[Collected data entries]
——————

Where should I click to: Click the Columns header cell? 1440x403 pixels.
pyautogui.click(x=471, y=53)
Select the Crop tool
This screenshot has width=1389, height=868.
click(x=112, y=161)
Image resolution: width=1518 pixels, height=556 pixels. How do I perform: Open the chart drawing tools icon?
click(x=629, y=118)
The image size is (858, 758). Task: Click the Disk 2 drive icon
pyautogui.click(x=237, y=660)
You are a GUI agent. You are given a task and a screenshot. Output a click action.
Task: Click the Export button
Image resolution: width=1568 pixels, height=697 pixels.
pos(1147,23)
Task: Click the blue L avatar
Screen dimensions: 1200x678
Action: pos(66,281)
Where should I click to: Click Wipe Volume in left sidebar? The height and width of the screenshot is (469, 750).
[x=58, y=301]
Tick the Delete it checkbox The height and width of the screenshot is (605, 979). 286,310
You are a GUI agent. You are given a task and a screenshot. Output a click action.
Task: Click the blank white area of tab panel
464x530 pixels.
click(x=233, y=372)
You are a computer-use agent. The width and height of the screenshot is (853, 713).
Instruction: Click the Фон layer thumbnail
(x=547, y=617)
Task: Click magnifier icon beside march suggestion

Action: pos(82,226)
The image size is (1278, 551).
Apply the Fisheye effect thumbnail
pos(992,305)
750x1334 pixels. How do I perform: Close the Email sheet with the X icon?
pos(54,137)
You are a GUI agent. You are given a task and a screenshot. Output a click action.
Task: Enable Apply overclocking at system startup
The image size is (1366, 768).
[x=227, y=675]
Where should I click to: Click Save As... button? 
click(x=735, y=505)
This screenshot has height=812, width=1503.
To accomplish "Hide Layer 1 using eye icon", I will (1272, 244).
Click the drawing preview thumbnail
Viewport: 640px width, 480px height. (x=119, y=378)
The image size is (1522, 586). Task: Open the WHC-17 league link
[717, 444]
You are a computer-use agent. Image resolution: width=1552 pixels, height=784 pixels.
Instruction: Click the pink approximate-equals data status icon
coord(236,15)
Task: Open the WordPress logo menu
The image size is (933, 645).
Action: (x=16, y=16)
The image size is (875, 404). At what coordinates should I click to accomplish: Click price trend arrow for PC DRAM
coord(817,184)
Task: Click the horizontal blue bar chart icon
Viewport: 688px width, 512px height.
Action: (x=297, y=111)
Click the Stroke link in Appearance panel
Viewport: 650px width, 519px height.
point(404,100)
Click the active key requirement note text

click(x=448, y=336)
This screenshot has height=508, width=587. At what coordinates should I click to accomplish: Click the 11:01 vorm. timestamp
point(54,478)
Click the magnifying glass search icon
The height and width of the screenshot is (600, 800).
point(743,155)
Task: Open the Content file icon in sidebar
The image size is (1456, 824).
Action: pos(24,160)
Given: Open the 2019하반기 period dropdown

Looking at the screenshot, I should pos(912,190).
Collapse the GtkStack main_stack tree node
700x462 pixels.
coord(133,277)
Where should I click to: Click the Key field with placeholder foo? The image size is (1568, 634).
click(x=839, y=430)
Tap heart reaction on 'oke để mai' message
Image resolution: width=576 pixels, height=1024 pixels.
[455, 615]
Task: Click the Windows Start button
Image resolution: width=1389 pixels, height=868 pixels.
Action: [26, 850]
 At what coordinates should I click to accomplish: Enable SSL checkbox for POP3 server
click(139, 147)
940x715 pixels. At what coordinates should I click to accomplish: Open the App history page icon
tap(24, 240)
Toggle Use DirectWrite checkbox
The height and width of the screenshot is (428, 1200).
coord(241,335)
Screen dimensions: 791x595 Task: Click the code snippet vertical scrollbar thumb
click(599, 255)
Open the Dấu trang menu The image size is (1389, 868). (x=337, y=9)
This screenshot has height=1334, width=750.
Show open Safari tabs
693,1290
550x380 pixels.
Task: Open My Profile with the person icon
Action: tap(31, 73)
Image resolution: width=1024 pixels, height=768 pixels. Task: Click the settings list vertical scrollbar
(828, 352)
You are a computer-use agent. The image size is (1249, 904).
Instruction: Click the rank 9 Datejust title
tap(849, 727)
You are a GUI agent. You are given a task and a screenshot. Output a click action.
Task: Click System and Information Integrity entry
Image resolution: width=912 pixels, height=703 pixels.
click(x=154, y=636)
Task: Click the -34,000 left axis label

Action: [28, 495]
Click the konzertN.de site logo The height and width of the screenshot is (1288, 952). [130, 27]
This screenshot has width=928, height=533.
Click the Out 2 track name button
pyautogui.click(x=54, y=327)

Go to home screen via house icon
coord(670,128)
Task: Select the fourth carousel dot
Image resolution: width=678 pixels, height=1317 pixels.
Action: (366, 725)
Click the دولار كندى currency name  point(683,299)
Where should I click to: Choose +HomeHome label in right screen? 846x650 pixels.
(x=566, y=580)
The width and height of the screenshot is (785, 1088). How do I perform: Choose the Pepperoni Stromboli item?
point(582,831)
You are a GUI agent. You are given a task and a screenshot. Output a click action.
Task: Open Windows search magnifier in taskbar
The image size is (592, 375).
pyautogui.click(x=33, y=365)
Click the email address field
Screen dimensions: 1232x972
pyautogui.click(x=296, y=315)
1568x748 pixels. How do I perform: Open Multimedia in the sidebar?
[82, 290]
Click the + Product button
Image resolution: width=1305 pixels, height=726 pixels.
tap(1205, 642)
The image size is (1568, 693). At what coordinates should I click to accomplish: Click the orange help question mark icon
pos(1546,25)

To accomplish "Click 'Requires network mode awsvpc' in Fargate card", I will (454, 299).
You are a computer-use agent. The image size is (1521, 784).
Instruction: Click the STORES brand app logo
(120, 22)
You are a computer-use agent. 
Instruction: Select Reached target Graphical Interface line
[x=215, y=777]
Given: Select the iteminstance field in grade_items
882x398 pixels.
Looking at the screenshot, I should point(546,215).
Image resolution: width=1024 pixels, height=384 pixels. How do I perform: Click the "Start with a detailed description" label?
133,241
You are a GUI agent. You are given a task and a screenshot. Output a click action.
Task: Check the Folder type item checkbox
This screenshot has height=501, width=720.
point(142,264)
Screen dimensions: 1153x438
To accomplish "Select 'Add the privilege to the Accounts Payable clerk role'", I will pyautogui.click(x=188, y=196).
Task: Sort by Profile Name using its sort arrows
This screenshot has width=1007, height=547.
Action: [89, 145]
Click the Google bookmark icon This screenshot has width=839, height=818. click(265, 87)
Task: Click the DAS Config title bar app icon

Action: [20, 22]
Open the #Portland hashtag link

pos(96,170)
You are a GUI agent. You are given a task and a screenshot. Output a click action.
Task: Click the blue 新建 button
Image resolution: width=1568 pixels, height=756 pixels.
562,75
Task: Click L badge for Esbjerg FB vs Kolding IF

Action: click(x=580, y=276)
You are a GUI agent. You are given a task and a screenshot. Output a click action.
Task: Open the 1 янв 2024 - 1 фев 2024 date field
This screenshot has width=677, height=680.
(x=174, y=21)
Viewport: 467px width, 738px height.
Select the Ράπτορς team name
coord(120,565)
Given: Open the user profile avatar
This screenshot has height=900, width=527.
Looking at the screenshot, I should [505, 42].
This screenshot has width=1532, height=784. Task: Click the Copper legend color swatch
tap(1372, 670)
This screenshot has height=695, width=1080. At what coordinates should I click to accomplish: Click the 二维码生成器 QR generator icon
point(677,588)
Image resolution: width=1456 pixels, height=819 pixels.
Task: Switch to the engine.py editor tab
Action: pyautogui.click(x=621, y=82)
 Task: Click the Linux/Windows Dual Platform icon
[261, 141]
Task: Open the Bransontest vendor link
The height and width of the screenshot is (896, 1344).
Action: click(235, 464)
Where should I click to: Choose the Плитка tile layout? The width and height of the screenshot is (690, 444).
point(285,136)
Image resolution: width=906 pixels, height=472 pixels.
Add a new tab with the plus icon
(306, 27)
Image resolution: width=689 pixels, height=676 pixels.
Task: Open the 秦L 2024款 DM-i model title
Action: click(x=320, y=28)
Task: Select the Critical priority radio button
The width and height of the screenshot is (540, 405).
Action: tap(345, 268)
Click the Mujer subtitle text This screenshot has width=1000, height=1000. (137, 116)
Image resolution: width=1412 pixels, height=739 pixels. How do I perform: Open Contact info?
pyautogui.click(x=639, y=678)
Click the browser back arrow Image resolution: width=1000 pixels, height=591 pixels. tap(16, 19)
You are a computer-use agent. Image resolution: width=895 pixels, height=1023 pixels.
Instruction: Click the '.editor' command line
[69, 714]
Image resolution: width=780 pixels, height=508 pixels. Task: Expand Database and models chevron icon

——————

WHAT YOU HAVE TO DO —
As you read the records above, find each line that contains "blue" and copy it.

EXERCISE SOLUTION —
Task: Click the blue L avatar
Task: Click the horizontal blue bar chart icon
Task: Click the blue 新建 button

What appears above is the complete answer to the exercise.